====== RECORDS SHOWN ======
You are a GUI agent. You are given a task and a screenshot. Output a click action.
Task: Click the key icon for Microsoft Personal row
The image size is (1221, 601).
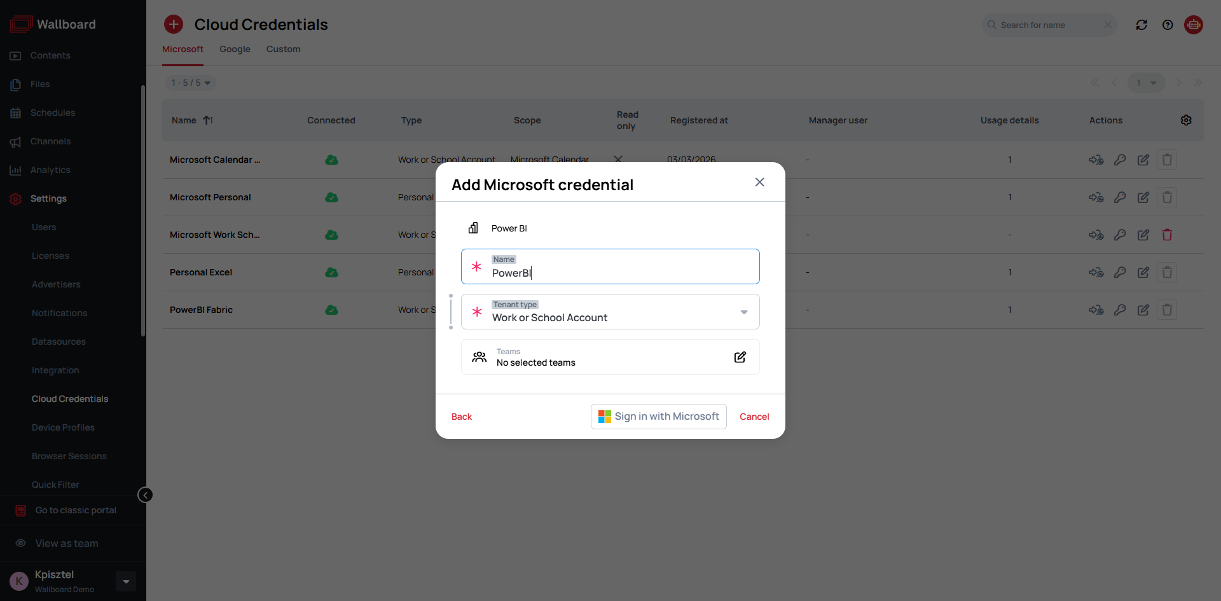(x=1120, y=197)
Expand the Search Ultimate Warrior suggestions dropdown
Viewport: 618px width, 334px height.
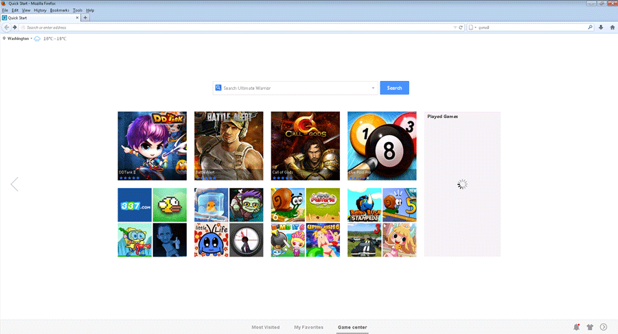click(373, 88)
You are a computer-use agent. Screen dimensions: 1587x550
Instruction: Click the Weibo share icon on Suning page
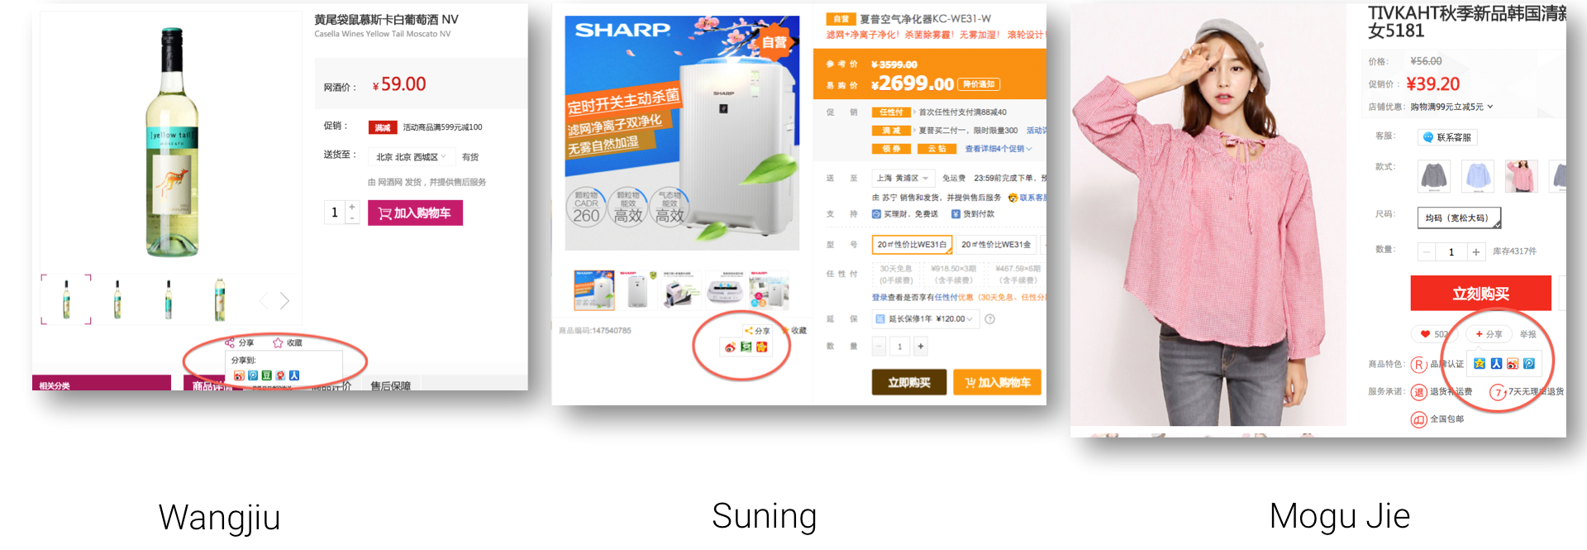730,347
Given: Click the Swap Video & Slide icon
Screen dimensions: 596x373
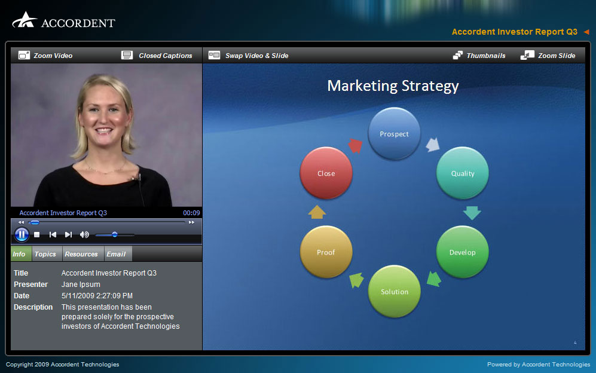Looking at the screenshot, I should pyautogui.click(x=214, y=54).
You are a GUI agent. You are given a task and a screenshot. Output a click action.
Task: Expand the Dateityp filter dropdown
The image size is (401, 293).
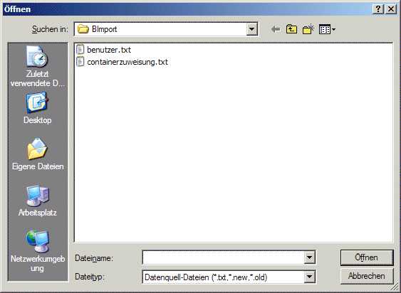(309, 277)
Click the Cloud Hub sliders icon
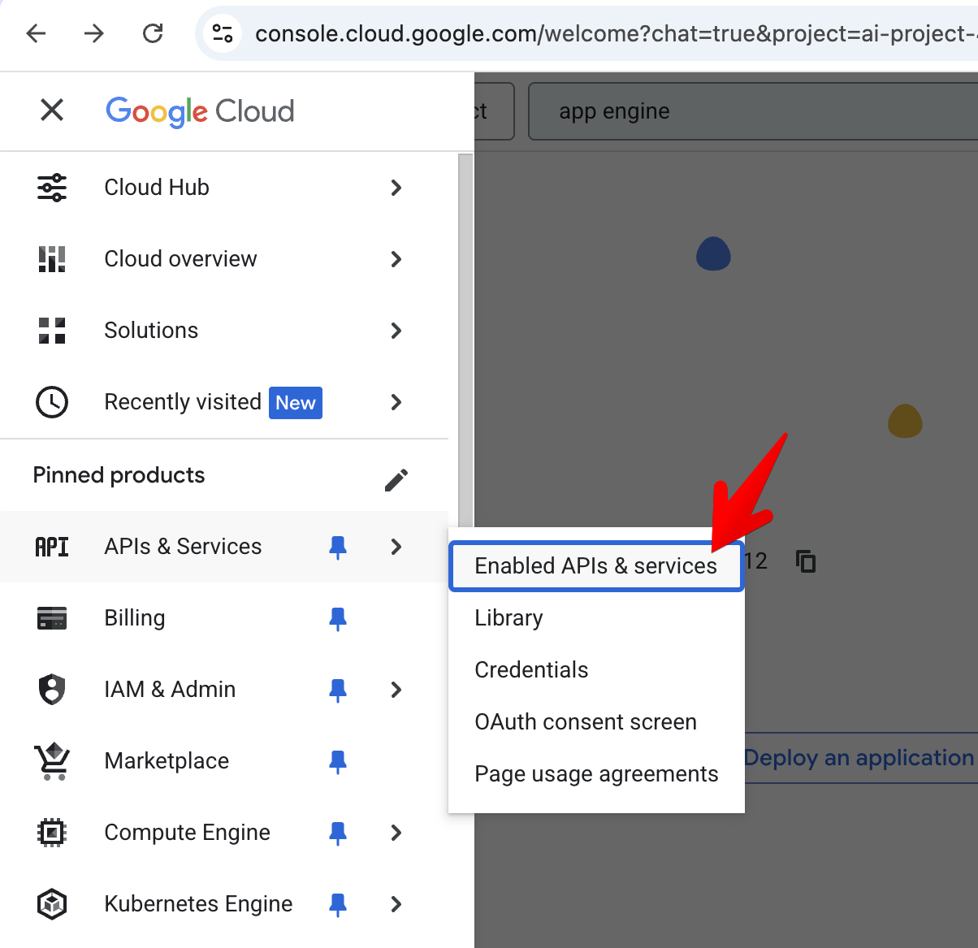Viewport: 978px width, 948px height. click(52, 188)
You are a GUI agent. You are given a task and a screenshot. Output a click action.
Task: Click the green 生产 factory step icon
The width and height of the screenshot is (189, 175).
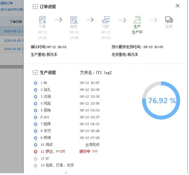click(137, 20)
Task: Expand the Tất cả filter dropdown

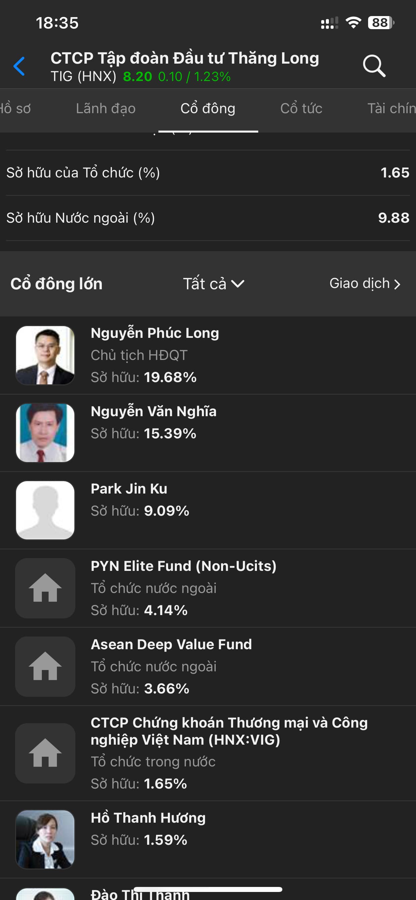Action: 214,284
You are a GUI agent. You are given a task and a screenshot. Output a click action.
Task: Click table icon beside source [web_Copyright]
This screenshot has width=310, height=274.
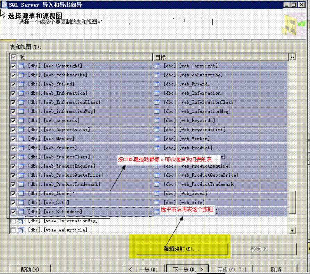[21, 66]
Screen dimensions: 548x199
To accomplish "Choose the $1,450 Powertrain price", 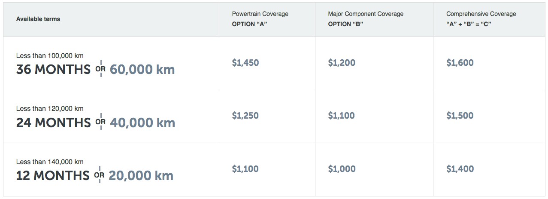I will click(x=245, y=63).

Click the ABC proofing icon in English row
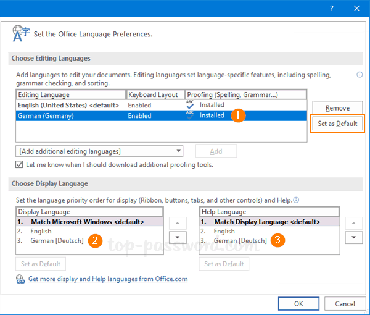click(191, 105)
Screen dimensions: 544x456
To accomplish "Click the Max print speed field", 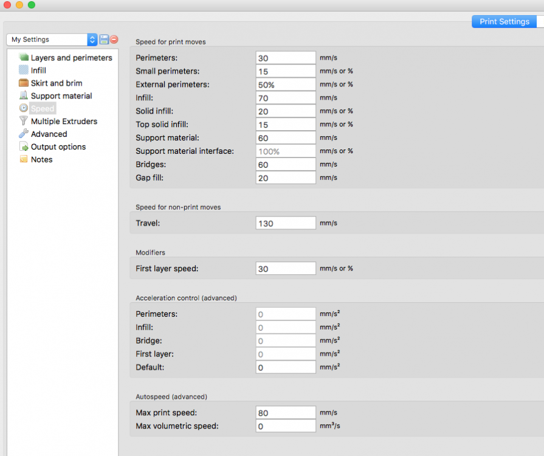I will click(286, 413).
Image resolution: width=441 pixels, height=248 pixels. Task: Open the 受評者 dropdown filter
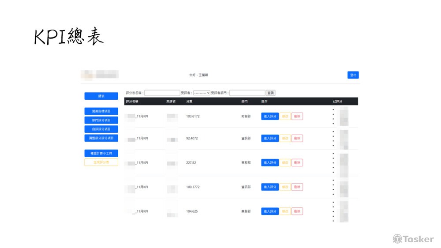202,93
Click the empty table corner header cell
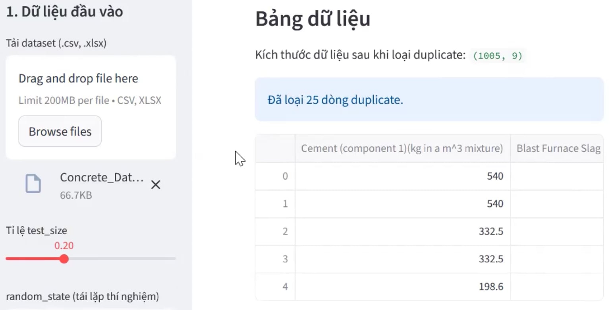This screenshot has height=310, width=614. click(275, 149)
======
TASK STATEMENT » There should be an exact restatement of the lines from the line with "Image resolution: width=441" through the last line of the entries above, and no pictures in it.

WRITTEN ANSWER »
Image resolution: width=441 pixels, height=248 pixels. Task: Open the 受評者 dropdown filter
202,93
Click the empty table corner header cell
This screenshot has height=310, width=614. click(275, 149)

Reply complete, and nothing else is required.